The tremor had been building for hours.

Pasha stretched her tentacles through the stone and felt the weight of what was above her — not seen, but known, the way she knew the temperature of the rock and the composition of the soil around the passages. The Fearful Beasts of Hell had taken every entrance. The demonic hybrids behind them were doing what hybrids did when pressed from behind: tearing through anything that blocked them, creating space through the bodies of whatever was in the way. The result, by now, was a bloodbath in the approaches to every tunnel mouth, and none of it had yet reached the maze’s interior.

From the sky above the mountain, something with wings hovered. It couldn’t enter the underground ruin. It was watching.

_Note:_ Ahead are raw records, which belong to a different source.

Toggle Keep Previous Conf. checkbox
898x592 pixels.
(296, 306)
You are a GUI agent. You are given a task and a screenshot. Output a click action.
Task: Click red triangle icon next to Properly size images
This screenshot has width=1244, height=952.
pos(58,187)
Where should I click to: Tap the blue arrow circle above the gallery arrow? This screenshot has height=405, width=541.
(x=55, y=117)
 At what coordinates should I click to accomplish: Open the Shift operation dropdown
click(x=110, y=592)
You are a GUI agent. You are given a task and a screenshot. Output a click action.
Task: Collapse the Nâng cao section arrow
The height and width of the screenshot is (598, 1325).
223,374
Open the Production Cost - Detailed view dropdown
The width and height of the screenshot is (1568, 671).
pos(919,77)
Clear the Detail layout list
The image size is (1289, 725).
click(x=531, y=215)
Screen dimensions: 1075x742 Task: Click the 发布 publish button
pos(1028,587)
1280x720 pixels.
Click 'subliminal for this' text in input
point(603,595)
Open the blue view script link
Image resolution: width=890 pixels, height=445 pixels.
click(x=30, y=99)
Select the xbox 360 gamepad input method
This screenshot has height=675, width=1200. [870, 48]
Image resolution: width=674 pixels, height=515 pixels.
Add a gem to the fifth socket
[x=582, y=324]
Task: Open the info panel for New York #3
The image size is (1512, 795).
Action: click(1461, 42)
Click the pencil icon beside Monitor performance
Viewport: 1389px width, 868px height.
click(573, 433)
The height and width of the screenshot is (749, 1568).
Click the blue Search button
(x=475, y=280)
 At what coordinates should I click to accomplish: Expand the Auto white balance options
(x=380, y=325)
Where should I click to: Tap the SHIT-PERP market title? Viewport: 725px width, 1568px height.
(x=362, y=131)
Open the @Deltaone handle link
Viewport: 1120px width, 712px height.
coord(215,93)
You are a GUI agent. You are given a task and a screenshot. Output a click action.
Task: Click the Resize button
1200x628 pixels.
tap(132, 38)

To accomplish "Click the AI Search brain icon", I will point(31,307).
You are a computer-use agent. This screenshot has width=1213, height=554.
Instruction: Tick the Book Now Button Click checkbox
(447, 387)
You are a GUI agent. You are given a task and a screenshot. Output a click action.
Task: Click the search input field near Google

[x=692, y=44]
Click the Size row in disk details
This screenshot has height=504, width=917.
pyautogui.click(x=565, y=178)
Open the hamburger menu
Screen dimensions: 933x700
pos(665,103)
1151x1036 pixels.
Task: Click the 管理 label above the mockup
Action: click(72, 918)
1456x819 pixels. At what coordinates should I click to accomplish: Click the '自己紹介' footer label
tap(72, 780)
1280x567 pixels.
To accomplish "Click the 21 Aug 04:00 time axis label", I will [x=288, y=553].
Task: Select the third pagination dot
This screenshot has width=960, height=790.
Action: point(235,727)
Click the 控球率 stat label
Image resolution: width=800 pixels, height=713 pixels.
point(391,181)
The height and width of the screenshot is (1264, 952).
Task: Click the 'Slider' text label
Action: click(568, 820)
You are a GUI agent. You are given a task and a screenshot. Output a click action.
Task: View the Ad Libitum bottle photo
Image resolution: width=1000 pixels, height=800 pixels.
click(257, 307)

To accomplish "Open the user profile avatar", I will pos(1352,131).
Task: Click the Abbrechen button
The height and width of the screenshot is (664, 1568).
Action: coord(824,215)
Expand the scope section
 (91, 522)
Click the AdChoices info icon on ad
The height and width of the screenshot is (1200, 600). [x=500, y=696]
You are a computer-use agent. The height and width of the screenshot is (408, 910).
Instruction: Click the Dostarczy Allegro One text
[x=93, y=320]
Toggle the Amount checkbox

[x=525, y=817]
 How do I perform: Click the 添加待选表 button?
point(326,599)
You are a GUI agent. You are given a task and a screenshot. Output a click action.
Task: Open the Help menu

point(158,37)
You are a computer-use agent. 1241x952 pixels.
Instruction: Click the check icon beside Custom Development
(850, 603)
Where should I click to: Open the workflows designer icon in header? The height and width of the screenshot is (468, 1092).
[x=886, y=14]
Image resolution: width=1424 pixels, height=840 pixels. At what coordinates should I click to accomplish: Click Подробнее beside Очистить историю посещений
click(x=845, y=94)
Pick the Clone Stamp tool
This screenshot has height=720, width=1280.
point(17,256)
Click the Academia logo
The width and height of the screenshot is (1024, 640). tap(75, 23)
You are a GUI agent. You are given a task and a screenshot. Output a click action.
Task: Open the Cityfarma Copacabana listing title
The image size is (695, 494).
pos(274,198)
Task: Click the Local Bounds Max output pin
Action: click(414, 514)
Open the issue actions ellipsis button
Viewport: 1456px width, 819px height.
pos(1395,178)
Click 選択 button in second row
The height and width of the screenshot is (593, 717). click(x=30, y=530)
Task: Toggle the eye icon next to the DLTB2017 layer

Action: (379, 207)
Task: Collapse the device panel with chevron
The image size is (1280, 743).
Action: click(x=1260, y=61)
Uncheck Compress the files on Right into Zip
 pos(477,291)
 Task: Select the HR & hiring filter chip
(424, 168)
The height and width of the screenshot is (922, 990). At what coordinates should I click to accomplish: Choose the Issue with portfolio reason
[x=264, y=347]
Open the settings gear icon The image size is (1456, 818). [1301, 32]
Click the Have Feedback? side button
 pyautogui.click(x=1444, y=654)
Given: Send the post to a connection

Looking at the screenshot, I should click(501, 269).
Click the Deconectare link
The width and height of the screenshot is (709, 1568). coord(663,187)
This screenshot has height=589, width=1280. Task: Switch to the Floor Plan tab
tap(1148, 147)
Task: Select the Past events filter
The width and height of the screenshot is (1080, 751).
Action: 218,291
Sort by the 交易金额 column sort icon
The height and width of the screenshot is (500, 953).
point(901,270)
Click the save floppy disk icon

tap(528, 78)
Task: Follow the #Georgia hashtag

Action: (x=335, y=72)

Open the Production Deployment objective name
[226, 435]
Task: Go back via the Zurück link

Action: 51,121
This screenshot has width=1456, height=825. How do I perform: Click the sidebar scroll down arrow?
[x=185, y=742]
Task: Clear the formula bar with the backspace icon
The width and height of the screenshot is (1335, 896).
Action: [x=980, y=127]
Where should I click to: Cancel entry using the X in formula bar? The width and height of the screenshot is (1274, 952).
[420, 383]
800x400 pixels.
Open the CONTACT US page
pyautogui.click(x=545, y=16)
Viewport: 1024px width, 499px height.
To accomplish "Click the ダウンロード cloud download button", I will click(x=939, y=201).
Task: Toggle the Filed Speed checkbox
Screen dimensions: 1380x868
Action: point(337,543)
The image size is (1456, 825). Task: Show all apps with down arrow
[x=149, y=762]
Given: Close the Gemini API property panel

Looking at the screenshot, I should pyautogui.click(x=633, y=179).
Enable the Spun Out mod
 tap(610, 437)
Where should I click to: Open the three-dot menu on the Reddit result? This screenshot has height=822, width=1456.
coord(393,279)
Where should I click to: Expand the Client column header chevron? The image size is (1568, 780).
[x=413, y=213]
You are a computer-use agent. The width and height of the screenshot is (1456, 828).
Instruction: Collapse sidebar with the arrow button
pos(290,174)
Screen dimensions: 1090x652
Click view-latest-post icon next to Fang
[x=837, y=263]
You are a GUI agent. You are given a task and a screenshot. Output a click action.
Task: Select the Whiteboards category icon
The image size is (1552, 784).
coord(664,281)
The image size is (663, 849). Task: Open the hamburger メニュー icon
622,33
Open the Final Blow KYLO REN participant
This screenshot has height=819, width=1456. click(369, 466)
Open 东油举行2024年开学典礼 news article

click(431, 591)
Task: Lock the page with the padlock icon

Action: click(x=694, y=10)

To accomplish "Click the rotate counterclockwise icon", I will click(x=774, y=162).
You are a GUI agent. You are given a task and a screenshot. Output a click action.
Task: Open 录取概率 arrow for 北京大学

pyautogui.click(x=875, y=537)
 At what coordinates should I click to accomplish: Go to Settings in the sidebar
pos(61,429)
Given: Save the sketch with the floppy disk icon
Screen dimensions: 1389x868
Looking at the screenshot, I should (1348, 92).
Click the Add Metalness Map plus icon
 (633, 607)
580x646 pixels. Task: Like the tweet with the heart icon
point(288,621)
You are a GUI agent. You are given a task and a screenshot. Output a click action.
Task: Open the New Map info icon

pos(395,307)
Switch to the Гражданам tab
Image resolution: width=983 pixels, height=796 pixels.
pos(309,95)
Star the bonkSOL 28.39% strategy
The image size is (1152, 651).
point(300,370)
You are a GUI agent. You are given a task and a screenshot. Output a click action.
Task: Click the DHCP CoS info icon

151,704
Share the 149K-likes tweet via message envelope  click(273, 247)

Pasha withdrew her limbs and descended.

The passage was lit by braziers — not for her benefit, since she could read the texture of every stone without light, but for the God’s Punishment Soldiers who had adapted human bodies and retained human limitations. She extinguished them as she passed, since everyone had already moved to the maze hall. Dirt fell in sparse clumps from the ceiling, some of it smashing into the brazier stands on its way down.

The hall was loud in the specific way of people who are managing fear by remaining occupied.

“How is it above?” Alethea’s question arrived through consciousness rather than voice.

“The closest Wilderness Beast has reached the third layer.” Pasha directed the information to everyone present. “Below?”

“Nothing unusual. Only charred corpses.”

The lava river that flowed beneath the maze’s deepest level was their most reliable defense on the underside — no demonic beast had yet demonstrated immunity to fire, and the barrier it provided had spared the survivors considerable effort. Above was more complicated. The maze had multiple entry points and the Wilderness Beasts could drill through soil and stone, though slowly. The calculation was always one of time and rate.

“How long for the magic core to be ready?”

Celine’s voice carried the particular quality of someone pushing beyond their capacity and trying not to show it. “Half an hour. Perhaps an hour. Area 43 was just repaired, and Lady Eleanor still needs time to complete the calculation.”

“They won’t reach the hall that quickly,” Pasha said. She kept her voice even. “The larger hybrids are still blocked at the entrances. We’ll only see the smaller ones for now.”

“Think of it as daily training,” Elena said.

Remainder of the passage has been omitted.